Dear Daughter, This Is What I Want You To Know About The World

by Liz Petrone
Liz Petrone

Dear Daughter:

Oh, (wo)man, are you coming of age in an interesting time. Never have we as women been able to accomplish more. You and I, together, watched a woman run for president (and win), and I saw on your face for the first time that those words I tell you, all those you-can-be-anything-you-wants, might actually be true.

And something big is definitely happening. Things are available to you that were not before. Glass ceilings are being shattered. Long-held prejudices that for years went unquestioned are being questioned, finally. Men who committed crimes against women are being called on it. A paradigm is starting to shift, albeit slowly.
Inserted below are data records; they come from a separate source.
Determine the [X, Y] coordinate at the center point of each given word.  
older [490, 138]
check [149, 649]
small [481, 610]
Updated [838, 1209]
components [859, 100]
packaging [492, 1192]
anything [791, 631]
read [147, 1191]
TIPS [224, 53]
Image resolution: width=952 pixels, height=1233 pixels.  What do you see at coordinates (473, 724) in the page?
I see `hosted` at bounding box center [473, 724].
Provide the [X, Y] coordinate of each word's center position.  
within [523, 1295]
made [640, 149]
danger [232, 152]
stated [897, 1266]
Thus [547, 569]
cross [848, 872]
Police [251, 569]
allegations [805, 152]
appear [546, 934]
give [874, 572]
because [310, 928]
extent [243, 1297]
Women are standing on the stage.

And yet we are still fighting the same old battles. We may be on the stage, but we are not necessarily accepted there, not all the way, not yet. Every day I watch women get criticized for things that have nothing to do with their abilities. We have it done to us, and worse, we do it to each other. We may be able to do anything, but we are still seemingly expected to do it while having perfect hair and a small waist and a demure, quiet, nonthreatening voice.
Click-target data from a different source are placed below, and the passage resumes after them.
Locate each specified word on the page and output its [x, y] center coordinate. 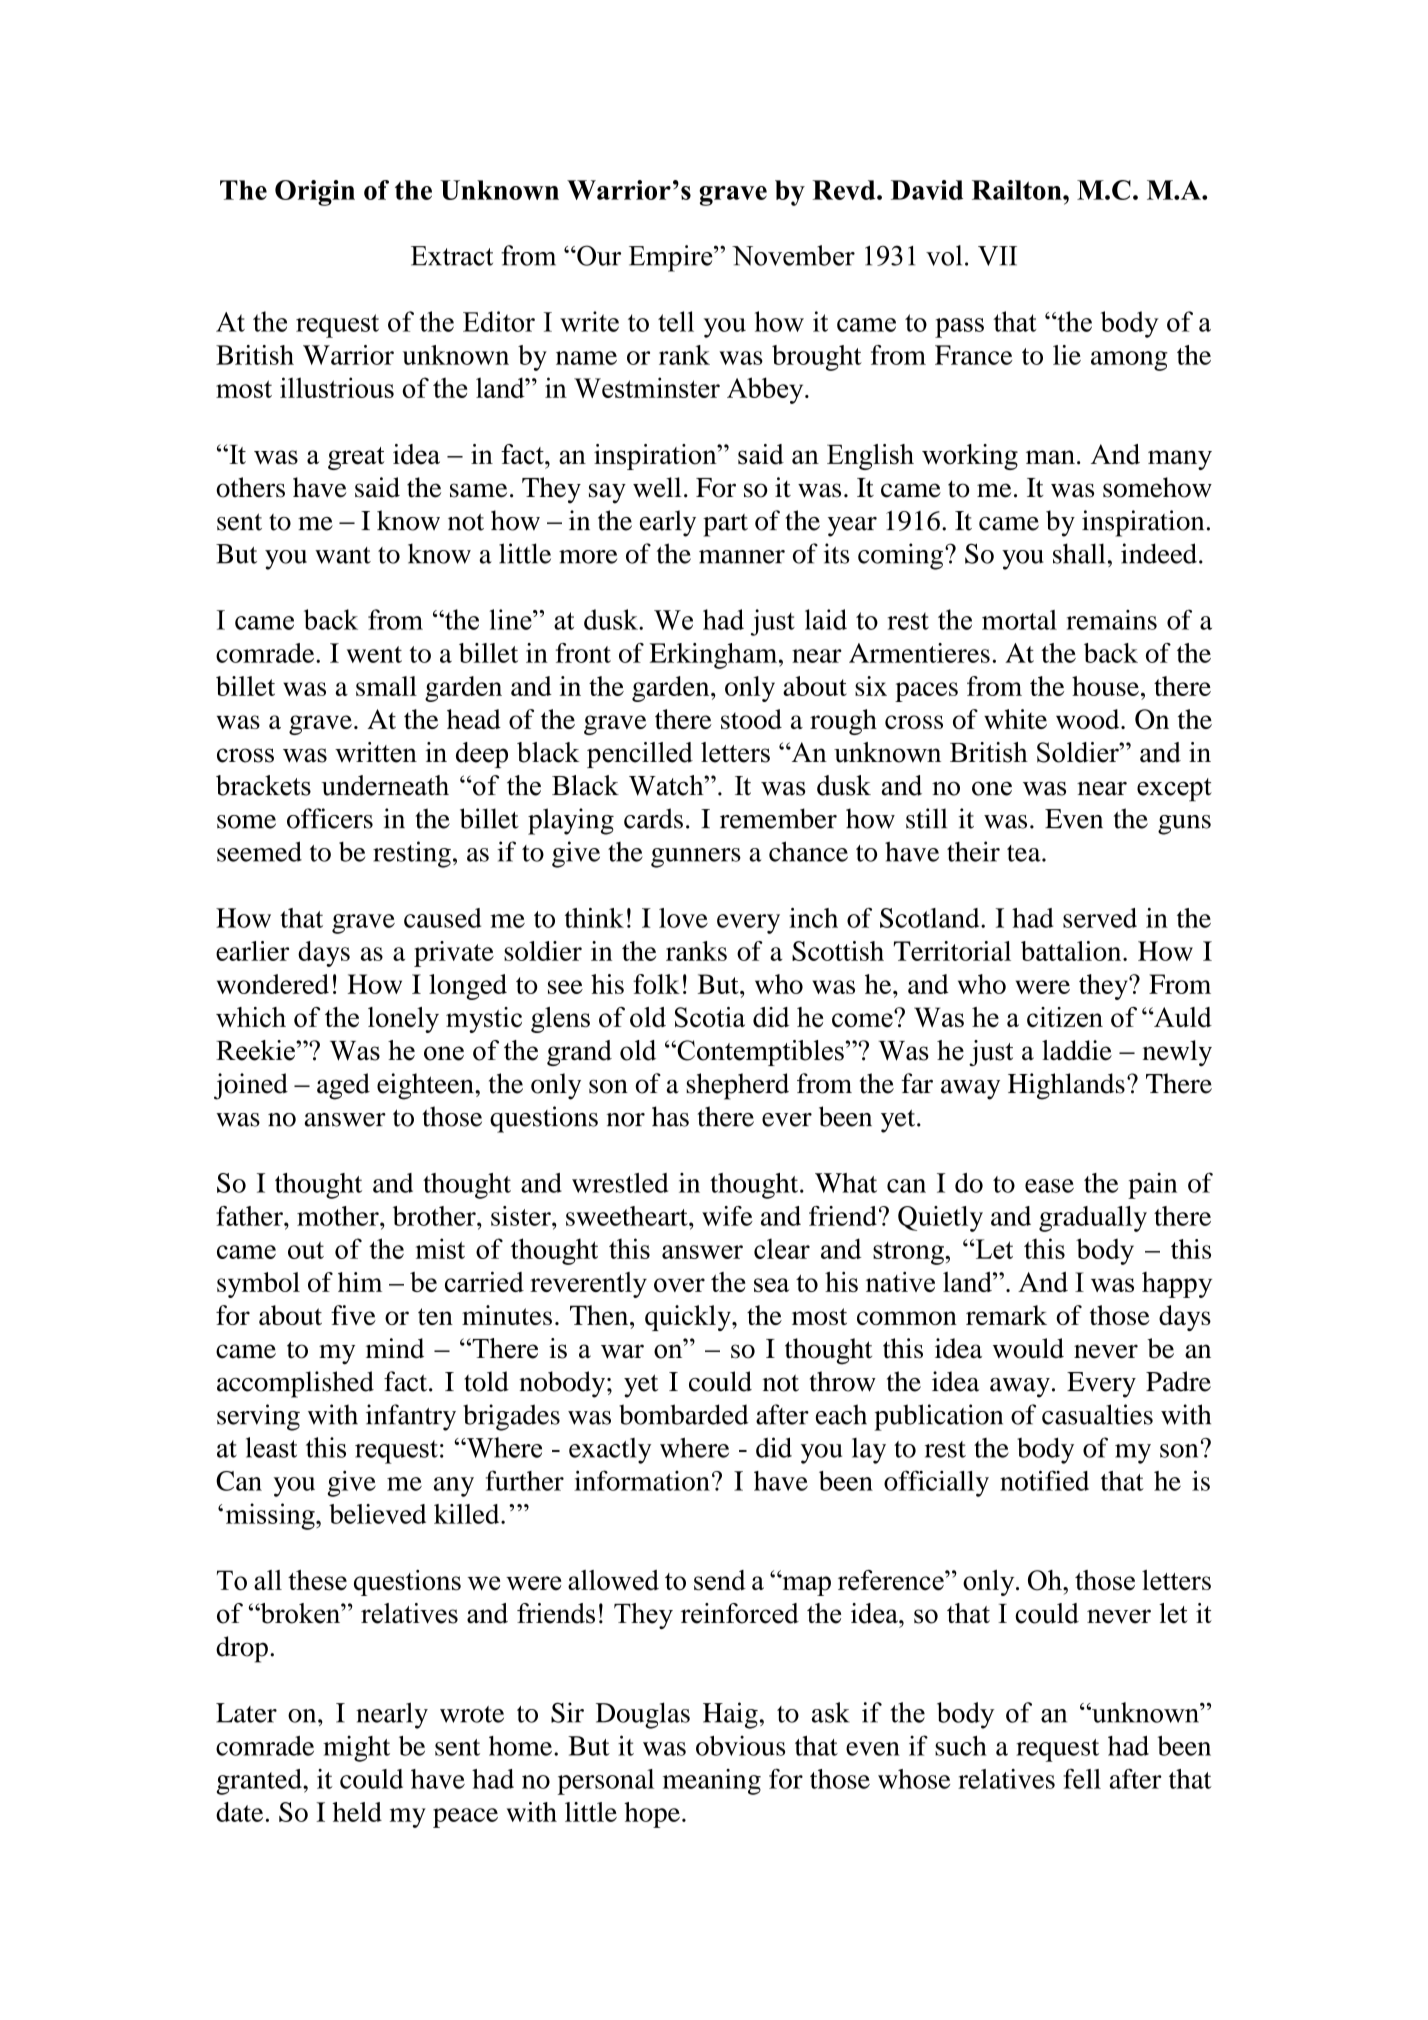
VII [997, 256]
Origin [315, 193]
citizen [1065, 1017]
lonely [403, 1020]
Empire [672, 258]
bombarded [683, 1414]
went [374, 654]
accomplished [295, 1384]
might [356, 1748]
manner [742, 557]
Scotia [710, 1017]
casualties [1097, 1414]
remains [1111, 620]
I know that must be confusing for you. It’s confusing for me too. So in a world where we are still offered a thousand false measures to stack our value against — our weight, the length of our hair, the size of our pores or our breasts or our pants, our likes and our follows and our number of views, our friends or our lovers or our degrees or our bank accounts, how big our car is or how clean our house is or how fancy the title on our business card is, where we came from or where we are going or who we know — I wanted to make sure that you knew what I am only just now beginning to understand:

All the things in the world won’t matter if you can’t be alone with who you are, because in the end, that’s all there this, just that and nothing more.
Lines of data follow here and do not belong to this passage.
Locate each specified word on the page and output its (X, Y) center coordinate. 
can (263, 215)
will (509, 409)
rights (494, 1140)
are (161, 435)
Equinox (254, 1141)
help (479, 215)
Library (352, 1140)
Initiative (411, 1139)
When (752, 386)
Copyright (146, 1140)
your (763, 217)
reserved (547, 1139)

Because here’s the thing: The only true home you have is within yourself. And the foundation of that home may have been poured by Daddy and me, but the house was built by you. You have furnished it with your choices, you have hung your hopes and dreams on its walls and lit it up golden with the light of your spirit. We may visit — and I hope we do — but the only people who reside there always are you, sweet baby girl, and your god.

It is from that safe space that you will rise. It is from there that you will conquer. It is from there that you will change the world.

So what I ask of you is this: When doubt or fear or any of those false measures start to creep in, I need you to remember that I’m proud of you for what you have done already, and I’m proud of you for the things you still have yet to do. But here is the thing about being your mother: I’d love you just the same even if you never accomplished another thing. I love you no matter what.

No.

Matter.

What.

Liz Petrone

And that’s the kind of love I hope you can use. I hope you can take it back to the home in your heart and use it to reinforce the studs and seal up the leaks in the windows and patch the roof if it ever starts to let in any of that junk that doesn’t belong. I hope it gives you a spark that can light the fire in your hearth and keep you warm long after you’ve drifted out of my embrace.

But mostly, I hope it’s the kind of love you can learn to have for yourself, the unwavering, unflinching, untouchable kind that doesn’t give a flying hoot about what your hair looks like or how many followers you have or how many little lines you have around your eyes when your face crinkles up in that smile you have that lights the sky right up.

It’s the kind of love I wished I’d had myself, and it’s the only true thing I have to give to you. I am so hopelessly imperfect a mother, so novice and so new, but I can do this for you. Stand on my shoulders, baby girl, and climb right onto that stage. You belong there.